« L’esclavage moderne existe dans notre pays. » La phrase n'est pas anodine et résume bien le constat glaçant sur la traite des êtres humains en France. Elle émane de la Commission nationale consultative des droits de l'Homme (CNCDH), qui émet ce 10 mars un rapport à ce sujet. Loin des idées reçues, sur la prostitution et le proxénétisme, le texte souligne les nombreux visages de cette exploitation d'autrui. Face à ces faits encore trop courants, le pays se montre trop complaisant.
Pas moins de 516 infractions relevant de l'esclavage moderne ont été relevées entre janvier et mai 2015. Sans surprise, le proxénétisme figure en tête. Mais les conditions de travail ou d'hébergement indignes sont également nombreuses. La CNCDH souligne le signalement encore trop rare des cas de traite d'êtres humains, sans doute à cause du fait que les victimes ne s'identifient pas comme telles. « Les faits sont dès lors très largement sous-rapportés », constate le rapport.
Source : CNCDH
L'absence de politique publique
Mais l'Etat a aussi son rôle à jouer dans ce manque de reconnaissance des victimes. La CNCDH n'hésite pas à épingler l'inaction des autorités dans la lutte contre la traite des êtres humains. Le Plan d'action 2014-2016 est encore loin d'être effectif et les quelques mesures lancées n'ont pas été mises en place. « Au moment où ce rapport est publié, la France n'est toujours pas dotée d'une politique publique à part entière de lutte contre la traite et l'exploitation des êtres humains », déplorent les auteurs.

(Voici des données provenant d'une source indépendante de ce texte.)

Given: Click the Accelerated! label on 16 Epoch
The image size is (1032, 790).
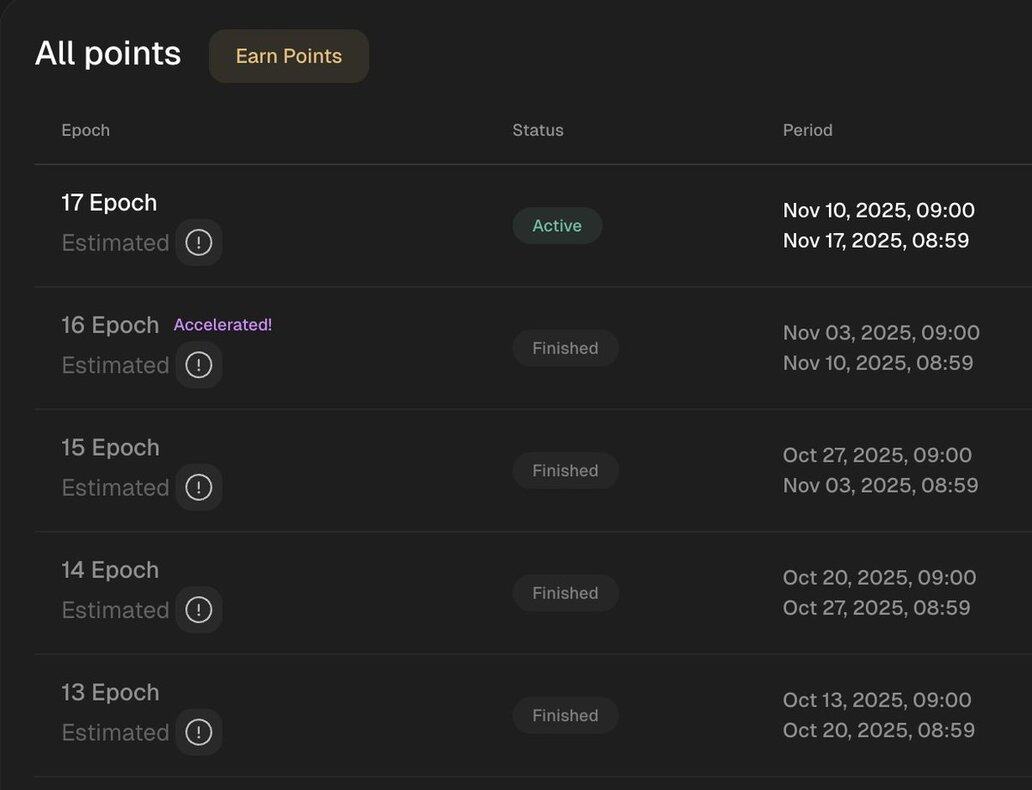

Des actions sont pourtant possibles. La Commission plaide, par exemple, en faveur d’une poursuite plus systématique des auteurs de la traite et du démantèlement des réseaux. Mais cela sera impossible sans une meilleure protection et prise en charge des victimes, martèle-t-elle. Les associations d’aide à celles-ci doivent recevoir davantage de moyens. Des campagnes d'information vers la société civile sont aussi nécessaires. La CNCDH propose donc de faire de la lutte contre la traite des êtres humains la grande cause nationale de l'année.
Les victimes inconnues
L'autre principale orientation de ce document, c’est bien de lutter contre les idées reçues autour de l’exploitation des êtres humains. Ainsi, les réseaux organisés – souvent évoqués – coexistent avec les familles de classe moyenne originaires d’Afrique ou d’Asie et les Français revenus d’expatriation. Le rapport souligne aussi qu’un tiers des condamnations prononcées entre 2009 et 2013 concernaient des femmes.
« Si l’exploitation sexuelle est une forme importante d’exploitation, elle ne recouvre pas l’ensemble des phénomènes », lit-on. De fait, esclavage domestique, ateliers clandestins, mendicité forcée et délinquance pour le compte d’autrui, sont autant de réalités que la France connaît au quotidien. En 2013, 420 affaires de traite ont été recensées par les services judiciaires. Au total, 781 individus ont été condamnés. Le nombre de victimes, particulièrement des mineurs, reste méconnu.